When Restlessness Is Actually ADHD
In children, ADHD looks like bouncing off the walls. In adults, it often looks like internal restlessness: a constant feeling of being driven, difficulty sitting through meetings, fidgeting, and a mind that won’t stop jumping between thoughts. The American Psychiatric Association notes that hyperactivity in adults frequently appears as extreme restlessness and a persistent feeling of being fidgety rather than the obvious physical hyperactivity seen in kids.
If your restlessness has been present since childhood, shows up across multiple areas of your life (not just during stressful periods), and comes paired with difficulty focusing, impulsive decisions, or trouble completing tasks, it may be worth exploring an ADHD evaluation. The restlessness of ADHD doesn’t respond well to relaxation techniques alone because it stems from differences in how the brain regulates attention and arousal.
When Medication Is the Cause
A specific, intense form of restlessness called akathisia is caused by certain medications, particularly antipsychotic drugs. It feels like a deep internal jitteriness with an overwhelming compulsion to move, especially in the legs. People with akathisia cross and uncross their legs repetitively, rock back and forth, or pace constantly. Unlike general anxiety, akathisia doesn’t involve fear or worry. It’s purely a motor-driven urge.
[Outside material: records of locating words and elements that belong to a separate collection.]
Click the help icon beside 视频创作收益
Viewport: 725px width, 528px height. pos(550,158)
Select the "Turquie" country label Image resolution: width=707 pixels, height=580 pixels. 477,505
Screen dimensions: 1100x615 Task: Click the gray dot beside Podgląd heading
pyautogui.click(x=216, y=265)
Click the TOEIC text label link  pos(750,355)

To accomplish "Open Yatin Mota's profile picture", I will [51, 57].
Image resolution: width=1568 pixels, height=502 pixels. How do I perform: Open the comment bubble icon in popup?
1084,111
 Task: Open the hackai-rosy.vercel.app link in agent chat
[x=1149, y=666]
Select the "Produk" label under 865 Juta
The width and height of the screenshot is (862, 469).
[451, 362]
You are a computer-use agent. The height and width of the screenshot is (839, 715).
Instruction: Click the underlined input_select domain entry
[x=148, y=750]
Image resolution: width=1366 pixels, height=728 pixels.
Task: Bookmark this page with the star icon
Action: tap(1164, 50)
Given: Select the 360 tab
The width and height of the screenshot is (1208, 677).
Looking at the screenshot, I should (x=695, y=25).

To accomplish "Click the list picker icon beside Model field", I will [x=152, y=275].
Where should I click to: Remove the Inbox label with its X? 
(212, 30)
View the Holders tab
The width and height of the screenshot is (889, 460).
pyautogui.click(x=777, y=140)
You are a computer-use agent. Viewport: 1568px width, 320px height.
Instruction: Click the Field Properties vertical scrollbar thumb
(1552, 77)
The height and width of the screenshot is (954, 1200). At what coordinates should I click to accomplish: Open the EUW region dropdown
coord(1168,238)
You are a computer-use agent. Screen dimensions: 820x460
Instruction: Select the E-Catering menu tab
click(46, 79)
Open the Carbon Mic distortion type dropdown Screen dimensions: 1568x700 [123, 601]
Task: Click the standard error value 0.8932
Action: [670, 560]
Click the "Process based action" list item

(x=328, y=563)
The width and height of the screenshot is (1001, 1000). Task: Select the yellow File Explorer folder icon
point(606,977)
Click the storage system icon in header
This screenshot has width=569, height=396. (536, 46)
Akathisia is the most common movement side effect of antipsychotic medications. It’s more frequent with older, first-generation antipsychotics, where rates reach as high as 45%, but it also occurs with newer medications. Symptoms typically appear shortly after starting a new medication or increasing a dose. If you’ve recently started or changed a psychiatric medication and suddenly feel unable to sit still, that timing is a strong clue. Dose adjustments or medication switches can resolve it.
Supplements That May Help
Ashwagandha has the strongest evidence base among herbal supplements for reducing the kind of restlessness tied to stress and anxiety. An international task force created by the World Federation of Societies of Biological Psychiatry recommends 300 to 600 mg per day of ashwagandha root extract (standardized to 5% withanolides) for generalized anxiety. Several studies have found that benefits are greater at 500 to 600 mg per day compared to lower doses. Effects typically take two to four weeks of daily use to become noticeable.
L-theanine, an amino acid found naturally in tea, promotes calm alertness without drowsiness. It’s widely available and generally well-tolerated, though clinical evidence for restlessness specifically is less robust than for ashwagandha. Magnesium is another common recommendation, particularly for people whose restlessness involves muscle tension or leg discomfort, though supplementation is most effective when you’re actually deficient.
Building a Long-Term Routine
Occasional restlessness responds well to the quick techniques above. Chronic restlessness usually requires layering multiple strategies into your daily life. A practical starting framework: move your body every 30 minutes during the day, practice slow breathing or PMR once daily for 10 to 15 minutes, reduce screen exposure in the evening, and address any nutritional gaps (particularly iron and magnesium). Gentle daily exercise like walking, yoga, or stretching helps regulate your baseline stress response over time, making you less reactive to the triggers that set off restlessness in the first place.
If these strategies don’t make a meaningful difference after a few weeks, that persistence is useful information. Chronic, treatment-resistant restlessness often points to an underlying condition like ADHD, RLS, a medication side effect, or an anxiety disorder that benefits from targeted treatment rather than general coping strategies.